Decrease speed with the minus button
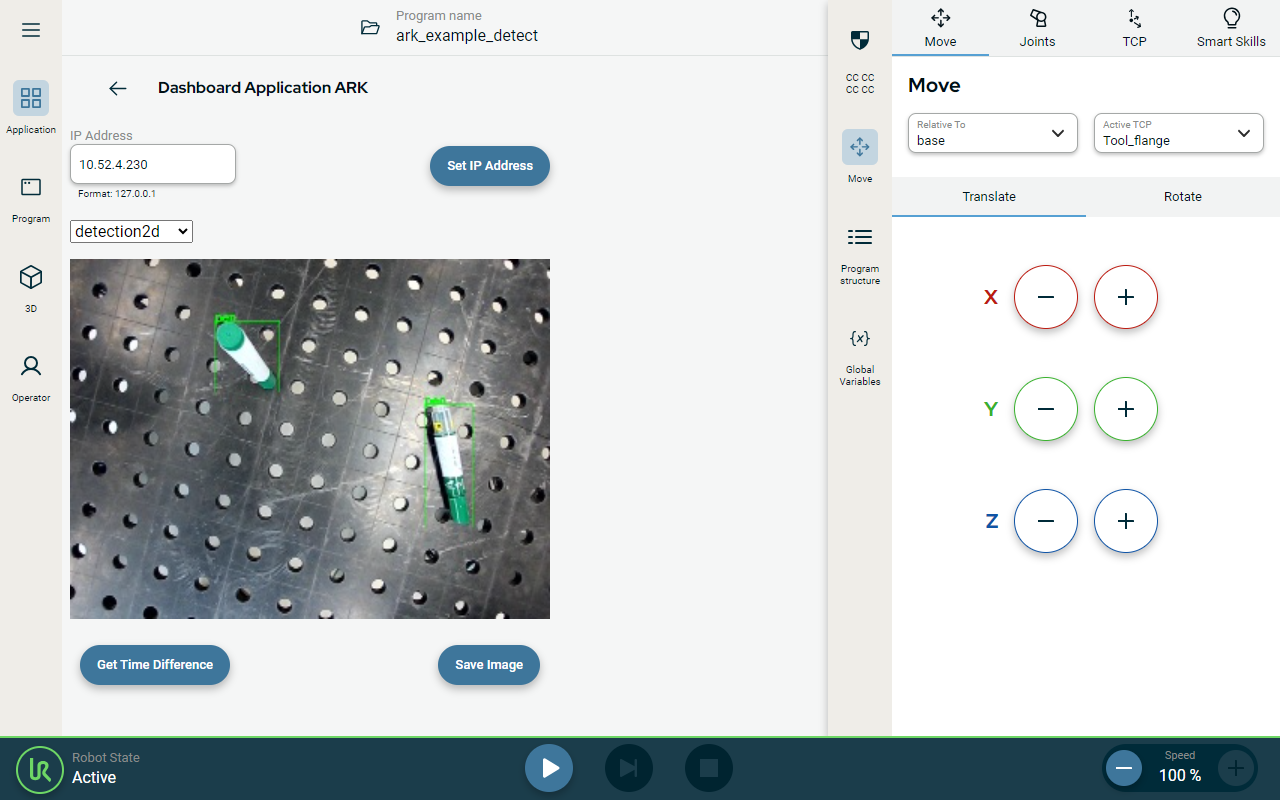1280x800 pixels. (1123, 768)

· · · · ·

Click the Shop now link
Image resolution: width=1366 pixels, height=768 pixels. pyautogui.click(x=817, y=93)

· · · · ·

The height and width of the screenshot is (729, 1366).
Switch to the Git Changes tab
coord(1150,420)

· · · · ·

Write out again everything from the line that contains "The height and" down to the line that contains "coord(1150,420)", keeping each request as it is but offsetting every coordinate in the answers by adding 88.

The height and width of the screenshot is (729, 1366).
Switch to the Git Changes tab
coord(1238,508)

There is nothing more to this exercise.